* REQUIRED ACTION
Read the records below and copy each line that contains "marker".
===== GIVEN DATA
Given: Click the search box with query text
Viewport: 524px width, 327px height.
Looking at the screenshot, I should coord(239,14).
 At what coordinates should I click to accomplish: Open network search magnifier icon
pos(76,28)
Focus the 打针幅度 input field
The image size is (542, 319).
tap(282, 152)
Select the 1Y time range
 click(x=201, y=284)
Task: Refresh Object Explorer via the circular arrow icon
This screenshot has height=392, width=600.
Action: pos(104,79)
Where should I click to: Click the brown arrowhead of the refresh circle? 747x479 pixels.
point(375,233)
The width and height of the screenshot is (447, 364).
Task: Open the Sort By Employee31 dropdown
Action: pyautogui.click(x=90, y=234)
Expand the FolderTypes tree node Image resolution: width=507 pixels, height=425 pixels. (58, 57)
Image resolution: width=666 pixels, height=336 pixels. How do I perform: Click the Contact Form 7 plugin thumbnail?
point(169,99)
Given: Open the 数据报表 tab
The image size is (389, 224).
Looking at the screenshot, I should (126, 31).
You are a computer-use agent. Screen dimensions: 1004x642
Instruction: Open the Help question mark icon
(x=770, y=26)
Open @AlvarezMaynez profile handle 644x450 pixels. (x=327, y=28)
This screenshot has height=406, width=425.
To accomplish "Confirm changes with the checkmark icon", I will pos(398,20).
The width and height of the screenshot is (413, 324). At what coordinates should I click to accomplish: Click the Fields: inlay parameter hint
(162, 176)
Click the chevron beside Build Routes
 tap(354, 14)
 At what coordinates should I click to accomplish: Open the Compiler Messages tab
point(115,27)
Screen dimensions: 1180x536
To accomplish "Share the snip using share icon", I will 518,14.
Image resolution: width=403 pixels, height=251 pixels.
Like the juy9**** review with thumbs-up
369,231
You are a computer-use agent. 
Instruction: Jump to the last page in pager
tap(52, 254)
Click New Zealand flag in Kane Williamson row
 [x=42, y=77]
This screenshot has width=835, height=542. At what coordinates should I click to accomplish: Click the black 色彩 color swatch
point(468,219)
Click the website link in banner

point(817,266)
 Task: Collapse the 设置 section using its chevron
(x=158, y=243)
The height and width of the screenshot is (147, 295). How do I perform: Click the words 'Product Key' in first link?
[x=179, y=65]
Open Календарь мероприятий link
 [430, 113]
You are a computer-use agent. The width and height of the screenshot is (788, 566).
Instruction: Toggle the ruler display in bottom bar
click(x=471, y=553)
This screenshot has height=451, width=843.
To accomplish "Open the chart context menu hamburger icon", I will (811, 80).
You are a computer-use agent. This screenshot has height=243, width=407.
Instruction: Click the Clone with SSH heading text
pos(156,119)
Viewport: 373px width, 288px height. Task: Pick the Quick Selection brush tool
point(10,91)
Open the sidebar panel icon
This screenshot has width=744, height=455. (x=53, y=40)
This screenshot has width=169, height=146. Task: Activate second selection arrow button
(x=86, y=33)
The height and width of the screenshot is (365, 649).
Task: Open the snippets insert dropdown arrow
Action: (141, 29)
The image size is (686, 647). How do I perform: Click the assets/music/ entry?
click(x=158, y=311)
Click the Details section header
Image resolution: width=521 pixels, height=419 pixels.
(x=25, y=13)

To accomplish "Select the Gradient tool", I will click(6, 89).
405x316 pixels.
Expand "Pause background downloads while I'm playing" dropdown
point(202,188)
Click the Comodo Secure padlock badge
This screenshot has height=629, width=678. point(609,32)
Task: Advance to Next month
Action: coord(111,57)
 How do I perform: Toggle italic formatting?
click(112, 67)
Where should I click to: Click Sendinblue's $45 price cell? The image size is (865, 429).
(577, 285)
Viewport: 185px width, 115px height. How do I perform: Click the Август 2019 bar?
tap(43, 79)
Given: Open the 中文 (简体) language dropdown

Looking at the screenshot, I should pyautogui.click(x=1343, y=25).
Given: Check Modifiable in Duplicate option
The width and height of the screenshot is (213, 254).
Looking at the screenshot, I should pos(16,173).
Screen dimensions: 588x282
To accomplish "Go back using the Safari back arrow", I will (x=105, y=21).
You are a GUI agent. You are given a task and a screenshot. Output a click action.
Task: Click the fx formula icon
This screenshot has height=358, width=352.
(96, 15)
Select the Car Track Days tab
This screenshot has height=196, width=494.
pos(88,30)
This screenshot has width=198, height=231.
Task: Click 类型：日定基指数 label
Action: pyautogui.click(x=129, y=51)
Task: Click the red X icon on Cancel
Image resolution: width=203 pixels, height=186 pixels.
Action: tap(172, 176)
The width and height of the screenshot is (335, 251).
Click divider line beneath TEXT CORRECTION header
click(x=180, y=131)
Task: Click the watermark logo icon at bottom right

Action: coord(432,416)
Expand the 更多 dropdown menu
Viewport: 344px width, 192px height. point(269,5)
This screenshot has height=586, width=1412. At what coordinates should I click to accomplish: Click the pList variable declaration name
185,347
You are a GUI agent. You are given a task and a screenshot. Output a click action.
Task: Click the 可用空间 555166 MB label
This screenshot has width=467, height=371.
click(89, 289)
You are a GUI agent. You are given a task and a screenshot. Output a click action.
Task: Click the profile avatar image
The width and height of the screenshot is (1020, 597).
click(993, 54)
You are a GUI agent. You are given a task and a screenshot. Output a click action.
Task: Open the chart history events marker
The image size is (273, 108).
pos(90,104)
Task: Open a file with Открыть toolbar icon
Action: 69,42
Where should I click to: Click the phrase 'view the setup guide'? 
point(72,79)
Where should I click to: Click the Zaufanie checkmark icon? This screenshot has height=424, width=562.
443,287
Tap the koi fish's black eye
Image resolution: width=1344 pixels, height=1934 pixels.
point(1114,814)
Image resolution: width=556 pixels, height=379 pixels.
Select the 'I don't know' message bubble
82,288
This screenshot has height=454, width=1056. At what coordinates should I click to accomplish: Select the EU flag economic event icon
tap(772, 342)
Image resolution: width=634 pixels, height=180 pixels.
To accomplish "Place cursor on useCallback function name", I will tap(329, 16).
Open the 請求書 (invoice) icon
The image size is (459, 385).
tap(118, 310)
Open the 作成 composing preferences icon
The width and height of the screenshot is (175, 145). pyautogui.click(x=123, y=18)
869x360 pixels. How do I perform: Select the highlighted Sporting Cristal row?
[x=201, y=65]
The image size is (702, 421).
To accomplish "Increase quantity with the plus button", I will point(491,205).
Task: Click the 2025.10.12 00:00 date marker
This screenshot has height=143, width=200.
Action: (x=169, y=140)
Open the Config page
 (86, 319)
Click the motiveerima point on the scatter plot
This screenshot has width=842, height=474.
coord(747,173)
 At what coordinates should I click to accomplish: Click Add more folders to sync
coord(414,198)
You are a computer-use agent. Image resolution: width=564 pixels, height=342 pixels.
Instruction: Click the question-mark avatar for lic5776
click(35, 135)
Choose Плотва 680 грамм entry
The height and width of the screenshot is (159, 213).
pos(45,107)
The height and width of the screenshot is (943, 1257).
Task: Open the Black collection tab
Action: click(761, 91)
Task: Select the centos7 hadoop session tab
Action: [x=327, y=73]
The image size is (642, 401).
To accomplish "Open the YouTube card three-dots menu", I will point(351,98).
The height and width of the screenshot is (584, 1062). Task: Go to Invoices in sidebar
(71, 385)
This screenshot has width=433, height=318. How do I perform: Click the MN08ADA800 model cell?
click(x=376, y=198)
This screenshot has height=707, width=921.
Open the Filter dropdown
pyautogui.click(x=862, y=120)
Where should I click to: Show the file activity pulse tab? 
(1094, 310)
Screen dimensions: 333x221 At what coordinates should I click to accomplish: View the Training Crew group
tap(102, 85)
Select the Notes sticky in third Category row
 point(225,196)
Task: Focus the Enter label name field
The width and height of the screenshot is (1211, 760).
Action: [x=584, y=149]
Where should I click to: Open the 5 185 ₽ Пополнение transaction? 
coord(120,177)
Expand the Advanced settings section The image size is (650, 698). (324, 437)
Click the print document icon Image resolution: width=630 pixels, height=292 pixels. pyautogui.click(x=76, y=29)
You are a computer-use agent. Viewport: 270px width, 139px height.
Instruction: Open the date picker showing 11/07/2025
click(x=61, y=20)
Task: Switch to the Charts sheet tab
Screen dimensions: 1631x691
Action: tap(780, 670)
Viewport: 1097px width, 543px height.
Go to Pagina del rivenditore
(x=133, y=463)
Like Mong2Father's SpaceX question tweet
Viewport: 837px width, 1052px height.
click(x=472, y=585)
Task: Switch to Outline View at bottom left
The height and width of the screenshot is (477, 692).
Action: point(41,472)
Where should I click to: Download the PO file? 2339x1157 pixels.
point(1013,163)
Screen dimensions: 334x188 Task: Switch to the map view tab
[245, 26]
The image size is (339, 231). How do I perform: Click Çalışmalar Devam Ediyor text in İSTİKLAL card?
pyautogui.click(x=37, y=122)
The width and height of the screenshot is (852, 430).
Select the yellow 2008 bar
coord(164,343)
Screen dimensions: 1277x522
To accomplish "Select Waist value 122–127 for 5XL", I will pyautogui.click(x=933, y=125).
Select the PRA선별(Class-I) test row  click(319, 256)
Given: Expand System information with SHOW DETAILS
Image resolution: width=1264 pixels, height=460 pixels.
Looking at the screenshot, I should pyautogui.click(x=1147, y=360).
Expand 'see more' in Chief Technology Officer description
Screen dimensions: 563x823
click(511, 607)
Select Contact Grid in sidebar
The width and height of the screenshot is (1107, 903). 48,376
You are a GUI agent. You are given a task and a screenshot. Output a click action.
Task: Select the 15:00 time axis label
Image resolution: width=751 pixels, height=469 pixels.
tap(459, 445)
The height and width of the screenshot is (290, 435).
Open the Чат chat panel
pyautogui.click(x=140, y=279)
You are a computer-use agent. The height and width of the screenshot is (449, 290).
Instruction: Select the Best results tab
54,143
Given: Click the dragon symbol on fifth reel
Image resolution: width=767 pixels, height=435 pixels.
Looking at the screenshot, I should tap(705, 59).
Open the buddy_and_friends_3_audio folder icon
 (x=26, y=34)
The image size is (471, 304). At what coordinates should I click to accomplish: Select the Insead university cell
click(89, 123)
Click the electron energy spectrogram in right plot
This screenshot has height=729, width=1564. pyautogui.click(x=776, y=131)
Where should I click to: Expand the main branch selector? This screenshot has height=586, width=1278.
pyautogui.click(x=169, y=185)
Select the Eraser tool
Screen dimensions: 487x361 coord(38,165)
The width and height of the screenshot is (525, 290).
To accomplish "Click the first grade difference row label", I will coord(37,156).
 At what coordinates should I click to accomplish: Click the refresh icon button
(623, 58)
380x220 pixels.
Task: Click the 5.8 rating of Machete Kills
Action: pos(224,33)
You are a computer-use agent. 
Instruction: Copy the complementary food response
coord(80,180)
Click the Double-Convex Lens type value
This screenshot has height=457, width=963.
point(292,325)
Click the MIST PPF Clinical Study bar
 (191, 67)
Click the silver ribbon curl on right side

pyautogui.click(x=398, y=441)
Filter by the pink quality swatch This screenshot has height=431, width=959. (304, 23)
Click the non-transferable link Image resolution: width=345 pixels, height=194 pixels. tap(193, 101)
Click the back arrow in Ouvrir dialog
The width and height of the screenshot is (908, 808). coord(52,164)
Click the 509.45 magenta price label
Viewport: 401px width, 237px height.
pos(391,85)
==========
* SOLVED PROBLEM
Task: Open the chart history events marker
Task: Click the 2025.10.12 00:00 date marker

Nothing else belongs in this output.